■ WHAT TO PRODUCE ■
Report how many lines in the records hold the string "will"; give the number and nothing else.

■ MATERIAL SUPPLIED ■
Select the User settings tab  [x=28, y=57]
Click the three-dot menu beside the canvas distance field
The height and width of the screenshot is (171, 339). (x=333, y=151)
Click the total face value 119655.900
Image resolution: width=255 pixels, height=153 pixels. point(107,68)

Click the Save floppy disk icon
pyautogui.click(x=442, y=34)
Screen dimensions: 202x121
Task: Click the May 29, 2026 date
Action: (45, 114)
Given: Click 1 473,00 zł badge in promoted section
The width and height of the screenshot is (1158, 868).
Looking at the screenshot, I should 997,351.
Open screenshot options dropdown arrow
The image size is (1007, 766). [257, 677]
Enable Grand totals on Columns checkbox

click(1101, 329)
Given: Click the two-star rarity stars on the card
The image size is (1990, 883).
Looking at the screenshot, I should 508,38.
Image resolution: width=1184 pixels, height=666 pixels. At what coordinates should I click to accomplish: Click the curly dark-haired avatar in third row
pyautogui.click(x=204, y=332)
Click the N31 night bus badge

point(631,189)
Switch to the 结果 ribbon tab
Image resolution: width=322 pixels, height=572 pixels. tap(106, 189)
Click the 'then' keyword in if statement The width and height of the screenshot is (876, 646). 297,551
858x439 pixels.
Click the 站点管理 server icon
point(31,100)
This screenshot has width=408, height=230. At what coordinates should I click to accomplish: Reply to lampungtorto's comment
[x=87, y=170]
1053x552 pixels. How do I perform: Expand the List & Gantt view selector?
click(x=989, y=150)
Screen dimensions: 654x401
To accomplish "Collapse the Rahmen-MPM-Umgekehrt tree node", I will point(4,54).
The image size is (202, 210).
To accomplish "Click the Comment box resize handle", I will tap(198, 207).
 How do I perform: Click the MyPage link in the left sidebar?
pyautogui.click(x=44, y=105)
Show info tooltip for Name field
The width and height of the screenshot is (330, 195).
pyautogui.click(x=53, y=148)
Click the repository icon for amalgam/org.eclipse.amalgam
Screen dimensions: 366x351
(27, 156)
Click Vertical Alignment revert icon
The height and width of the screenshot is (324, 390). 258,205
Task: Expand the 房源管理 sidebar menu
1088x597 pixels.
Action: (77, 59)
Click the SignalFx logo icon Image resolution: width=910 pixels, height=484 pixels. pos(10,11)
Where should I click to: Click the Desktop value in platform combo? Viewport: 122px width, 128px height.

■ ANSWER SPACE ■
2